Task prompt: From the records below, print exactly the lines starting at the one containing "Viewport: 483px width, 445px" and ending at the one containing "Viewport: 680px width, 205px height.", ends included, and nothing else.

[Stored records]
☆ ☆ ☆
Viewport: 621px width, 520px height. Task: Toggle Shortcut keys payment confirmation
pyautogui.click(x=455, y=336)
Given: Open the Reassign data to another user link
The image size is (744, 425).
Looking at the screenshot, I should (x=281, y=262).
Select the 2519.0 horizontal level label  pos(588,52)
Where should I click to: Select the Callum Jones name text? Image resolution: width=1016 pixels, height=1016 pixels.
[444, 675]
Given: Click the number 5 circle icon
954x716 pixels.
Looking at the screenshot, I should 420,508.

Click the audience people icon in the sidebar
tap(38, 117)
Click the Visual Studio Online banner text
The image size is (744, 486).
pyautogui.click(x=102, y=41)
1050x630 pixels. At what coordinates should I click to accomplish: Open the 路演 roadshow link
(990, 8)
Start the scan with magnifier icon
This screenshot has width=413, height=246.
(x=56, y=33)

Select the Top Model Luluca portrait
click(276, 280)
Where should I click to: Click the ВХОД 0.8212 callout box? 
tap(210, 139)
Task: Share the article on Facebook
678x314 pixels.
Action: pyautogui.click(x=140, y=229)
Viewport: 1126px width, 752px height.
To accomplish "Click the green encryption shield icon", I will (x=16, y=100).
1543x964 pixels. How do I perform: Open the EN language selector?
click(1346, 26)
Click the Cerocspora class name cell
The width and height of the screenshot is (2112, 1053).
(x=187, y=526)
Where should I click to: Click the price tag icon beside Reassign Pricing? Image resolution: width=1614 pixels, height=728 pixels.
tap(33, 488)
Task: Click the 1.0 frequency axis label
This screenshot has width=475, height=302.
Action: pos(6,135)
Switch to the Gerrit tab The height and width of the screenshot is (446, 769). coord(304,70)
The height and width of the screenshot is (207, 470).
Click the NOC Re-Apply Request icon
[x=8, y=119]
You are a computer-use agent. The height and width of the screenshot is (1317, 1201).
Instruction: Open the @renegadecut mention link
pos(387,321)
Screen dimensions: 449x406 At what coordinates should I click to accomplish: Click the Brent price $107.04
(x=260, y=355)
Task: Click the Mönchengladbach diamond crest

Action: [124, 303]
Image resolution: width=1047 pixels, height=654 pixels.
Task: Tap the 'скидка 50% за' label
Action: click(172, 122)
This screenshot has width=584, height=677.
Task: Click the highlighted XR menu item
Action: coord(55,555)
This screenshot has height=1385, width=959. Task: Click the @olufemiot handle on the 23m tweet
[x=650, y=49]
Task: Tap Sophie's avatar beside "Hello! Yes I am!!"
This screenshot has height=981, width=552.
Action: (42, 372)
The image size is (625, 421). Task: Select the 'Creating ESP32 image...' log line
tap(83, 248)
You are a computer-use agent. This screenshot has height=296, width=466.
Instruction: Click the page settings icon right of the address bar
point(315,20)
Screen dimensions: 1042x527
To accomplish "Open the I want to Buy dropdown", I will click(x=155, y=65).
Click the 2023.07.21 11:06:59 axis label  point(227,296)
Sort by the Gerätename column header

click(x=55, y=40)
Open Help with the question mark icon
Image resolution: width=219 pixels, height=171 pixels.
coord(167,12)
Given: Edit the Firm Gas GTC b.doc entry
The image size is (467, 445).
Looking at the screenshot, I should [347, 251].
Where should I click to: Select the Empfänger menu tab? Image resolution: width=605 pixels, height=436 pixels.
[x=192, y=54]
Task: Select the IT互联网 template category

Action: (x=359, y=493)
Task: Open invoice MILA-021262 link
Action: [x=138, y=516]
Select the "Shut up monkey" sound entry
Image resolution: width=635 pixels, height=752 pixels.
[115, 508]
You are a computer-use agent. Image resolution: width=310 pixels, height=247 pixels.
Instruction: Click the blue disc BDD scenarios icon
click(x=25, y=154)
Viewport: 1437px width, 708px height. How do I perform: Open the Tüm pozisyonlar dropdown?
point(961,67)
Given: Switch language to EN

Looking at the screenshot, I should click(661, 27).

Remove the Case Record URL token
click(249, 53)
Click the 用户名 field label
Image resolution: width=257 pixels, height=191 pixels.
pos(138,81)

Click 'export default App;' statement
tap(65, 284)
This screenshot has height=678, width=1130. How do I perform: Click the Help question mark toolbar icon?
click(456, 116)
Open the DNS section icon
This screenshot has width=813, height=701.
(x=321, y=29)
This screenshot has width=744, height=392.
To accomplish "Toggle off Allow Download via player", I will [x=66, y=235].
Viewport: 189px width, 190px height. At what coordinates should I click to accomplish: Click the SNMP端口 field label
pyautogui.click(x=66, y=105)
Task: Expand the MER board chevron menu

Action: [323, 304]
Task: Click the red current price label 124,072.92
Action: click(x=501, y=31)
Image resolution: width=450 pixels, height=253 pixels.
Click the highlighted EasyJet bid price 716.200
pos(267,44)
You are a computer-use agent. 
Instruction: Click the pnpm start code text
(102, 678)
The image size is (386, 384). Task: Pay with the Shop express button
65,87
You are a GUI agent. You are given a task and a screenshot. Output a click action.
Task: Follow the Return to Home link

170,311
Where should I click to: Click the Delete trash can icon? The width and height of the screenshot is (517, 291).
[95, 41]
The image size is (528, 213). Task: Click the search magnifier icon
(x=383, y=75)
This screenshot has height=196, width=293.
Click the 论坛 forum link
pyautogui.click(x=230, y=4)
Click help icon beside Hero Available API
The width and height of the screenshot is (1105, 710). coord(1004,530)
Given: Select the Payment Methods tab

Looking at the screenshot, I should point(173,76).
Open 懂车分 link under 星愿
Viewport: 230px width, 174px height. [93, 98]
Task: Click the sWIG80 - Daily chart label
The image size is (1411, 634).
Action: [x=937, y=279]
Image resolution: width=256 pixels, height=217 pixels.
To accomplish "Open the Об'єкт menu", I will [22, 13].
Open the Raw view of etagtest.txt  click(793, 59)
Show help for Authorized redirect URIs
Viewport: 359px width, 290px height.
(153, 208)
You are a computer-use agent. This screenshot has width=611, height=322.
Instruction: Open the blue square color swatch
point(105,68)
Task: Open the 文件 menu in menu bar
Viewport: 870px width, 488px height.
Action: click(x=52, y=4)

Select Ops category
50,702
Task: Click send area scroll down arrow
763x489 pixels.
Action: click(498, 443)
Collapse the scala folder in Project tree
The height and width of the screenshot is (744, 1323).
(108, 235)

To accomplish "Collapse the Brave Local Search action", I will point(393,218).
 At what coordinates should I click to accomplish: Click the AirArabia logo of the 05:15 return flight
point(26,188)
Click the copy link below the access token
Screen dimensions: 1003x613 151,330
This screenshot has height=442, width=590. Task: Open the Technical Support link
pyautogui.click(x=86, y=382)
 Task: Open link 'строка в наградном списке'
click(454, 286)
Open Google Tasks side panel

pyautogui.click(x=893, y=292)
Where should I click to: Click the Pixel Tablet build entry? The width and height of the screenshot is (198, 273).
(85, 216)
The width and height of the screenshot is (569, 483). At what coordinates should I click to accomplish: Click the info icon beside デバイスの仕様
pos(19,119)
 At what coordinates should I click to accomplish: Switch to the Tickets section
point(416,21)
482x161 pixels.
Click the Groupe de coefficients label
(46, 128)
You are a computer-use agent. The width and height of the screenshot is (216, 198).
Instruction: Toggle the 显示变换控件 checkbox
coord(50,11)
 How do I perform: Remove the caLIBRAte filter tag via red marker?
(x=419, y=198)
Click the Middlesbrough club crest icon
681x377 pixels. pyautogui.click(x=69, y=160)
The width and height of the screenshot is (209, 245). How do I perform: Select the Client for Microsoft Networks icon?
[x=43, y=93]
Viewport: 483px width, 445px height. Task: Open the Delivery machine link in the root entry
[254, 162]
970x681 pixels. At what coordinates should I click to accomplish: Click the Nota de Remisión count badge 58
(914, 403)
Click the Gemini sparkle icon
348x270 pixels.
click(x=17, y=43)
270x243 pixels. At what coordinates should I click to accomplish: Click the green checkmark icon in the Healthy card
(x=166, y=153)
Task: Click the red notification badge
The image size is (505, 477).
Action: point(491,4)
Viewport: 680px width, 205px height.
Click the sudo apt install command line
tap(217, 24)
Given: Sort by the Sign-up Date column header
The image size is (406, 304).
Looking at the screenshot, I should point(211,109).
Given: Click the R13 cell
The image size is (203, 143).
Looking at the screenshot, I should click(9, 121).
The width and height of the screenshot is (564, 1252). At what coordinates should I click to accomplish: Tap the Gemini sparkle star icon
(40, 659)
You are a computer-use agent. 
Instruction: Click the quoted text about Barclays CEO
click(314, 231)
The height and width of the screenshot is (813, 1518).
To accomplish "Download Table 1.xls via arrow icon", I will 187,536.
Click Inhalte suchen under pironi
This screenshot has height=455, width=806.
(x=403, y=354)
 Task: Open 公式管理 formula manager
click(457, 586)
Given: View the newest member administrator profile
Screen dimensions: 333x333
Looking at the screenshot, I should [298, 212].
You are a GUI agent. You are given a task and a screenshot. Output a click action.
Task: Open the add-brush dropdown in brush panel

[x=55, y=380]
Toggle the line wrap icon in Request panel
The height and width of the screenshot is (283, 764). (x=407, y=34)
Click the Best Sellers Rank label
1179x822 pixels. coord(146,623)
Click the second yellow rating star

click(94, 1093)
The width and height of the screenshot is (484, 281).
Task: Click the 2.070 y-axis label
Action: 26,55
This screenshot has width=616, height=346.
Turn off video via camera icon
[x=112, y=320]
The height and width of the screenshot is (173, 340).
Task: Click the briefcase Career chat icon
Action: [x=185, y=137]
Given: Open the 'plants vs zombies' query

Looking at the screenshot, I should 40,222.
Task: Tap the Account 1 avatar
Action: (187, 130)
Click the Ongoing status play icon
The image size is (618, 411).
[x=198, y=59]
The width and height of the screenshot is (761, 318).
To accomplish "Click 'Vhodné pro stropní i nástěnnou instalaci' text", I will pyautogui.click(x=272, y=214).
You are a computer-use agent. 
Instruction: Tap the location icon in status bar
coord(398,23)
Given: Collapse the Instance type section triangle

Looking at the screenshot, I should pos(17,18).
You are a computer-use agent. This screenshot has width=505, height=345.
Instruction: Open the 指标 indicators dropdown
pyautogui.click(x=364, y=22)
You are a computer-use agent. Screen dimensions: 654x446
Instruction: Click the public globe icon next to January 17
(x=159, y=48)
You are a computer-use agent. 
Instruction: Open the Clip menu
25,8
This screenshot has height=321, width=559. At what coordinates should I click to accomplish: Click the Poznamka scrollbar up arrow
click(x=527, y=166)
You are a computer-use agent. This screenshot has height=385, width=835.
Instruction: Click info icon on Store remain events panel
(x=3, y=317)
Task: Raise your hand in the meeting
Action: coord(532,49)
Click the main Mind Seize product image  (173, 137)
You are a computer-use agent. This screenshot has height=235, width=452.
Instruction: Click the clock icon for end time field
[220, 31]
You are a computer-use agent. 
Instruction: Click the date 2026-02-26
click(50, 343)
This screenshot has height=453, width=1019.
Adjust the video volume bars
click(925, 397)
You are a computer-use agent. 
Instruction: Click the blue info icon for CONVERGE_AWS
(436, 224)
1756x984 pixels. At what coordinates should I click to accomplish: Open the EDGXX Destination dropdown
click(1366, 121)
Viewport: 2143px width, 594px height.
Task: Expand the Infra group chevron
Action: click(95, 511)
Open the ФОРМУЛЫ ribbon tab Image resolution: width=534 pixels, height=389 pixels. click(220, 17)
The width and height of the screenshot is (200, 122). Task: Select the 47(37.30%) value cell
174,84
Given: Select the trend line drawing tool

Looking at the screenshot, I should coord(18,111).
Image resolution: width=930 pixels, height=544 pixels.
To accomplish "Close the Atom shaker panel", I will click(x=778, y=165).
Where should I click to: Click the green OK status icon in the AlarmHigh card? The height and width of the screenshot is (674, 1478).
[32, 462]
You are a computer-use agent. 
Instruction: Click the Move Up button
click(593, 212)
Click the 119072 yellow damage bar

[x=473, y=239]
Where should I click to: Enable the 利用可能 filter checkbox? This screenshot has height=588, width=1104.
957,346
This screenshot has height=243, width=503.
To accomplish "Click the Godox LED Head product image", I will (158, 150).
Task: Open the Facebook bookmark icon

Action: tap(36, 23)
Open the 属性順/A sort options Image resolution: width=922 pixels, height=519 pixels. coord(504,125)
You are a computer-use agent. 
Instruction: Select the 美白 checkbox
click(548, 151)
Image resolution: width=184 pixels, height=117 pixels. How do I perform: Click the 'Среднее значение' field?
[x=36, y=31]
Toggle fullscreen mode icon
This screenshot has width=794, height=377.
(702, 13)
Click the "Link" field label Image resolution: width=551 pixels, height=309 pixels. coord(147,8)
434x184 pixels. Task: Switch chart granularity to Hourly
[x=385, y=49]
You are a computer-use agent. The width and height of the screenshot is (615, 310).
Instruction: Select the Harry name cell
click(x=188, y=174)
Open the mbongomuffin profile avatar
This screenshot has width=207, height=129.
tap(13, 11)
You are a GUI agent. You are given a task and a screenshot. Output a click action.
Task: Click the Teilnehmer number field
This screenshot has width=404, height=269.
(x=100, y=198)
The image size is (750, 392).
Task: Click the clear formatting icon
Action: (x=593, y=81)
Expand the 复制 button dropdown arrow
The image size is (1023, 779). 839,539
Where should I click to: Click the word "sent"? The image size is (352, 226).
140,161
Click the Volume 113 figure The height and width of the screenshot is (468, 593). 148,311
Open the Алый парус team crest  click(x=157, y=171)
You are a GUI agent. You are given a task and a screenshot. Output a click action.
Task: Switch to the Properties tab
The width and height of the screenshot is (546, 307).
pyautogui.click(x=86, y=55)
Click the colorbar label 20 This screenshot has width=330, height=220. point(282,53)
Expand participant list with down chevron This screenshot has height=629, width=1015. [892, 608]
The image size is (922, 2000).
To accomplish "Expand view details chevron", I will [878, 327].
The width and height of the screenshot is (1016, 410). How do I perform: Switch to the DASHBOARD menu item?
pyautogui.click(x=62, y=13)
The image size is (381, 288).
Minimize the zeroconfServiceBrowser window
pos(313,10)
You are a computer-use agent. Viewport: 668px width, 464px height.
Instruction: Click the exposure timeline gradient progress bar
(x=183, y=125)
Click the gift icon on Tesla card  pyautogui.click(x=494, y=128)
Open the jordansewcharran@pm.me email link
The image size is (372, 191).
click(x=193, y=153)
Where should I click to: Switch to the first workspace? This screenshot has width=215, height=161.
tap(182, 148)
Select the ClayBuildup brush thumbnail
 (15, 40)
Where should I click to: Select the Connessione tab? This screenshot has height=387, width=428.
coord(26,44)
☆ ☆ ☆
Reply:
Viewport: 483px width, 445px height. Task: Open the Delivery machine link in the root entry
[254, 162]
970x681 pixels. At what coordinates should I click to accomplish: Click the Nota de Remisión count badge 58
(914, 403)
Click the Gemini sparkle icon
348x270 pixels.
click(x=17, y=43)
270x243 pixels. At what coordinates should I click to accomplish: Click the green checkmark icon in the Healthy card
(x=166, y=153)
Task: Click the red notification badge
The image size is (505, 477).
Action: point(491,4)
Viewport: 680px width, 205px height.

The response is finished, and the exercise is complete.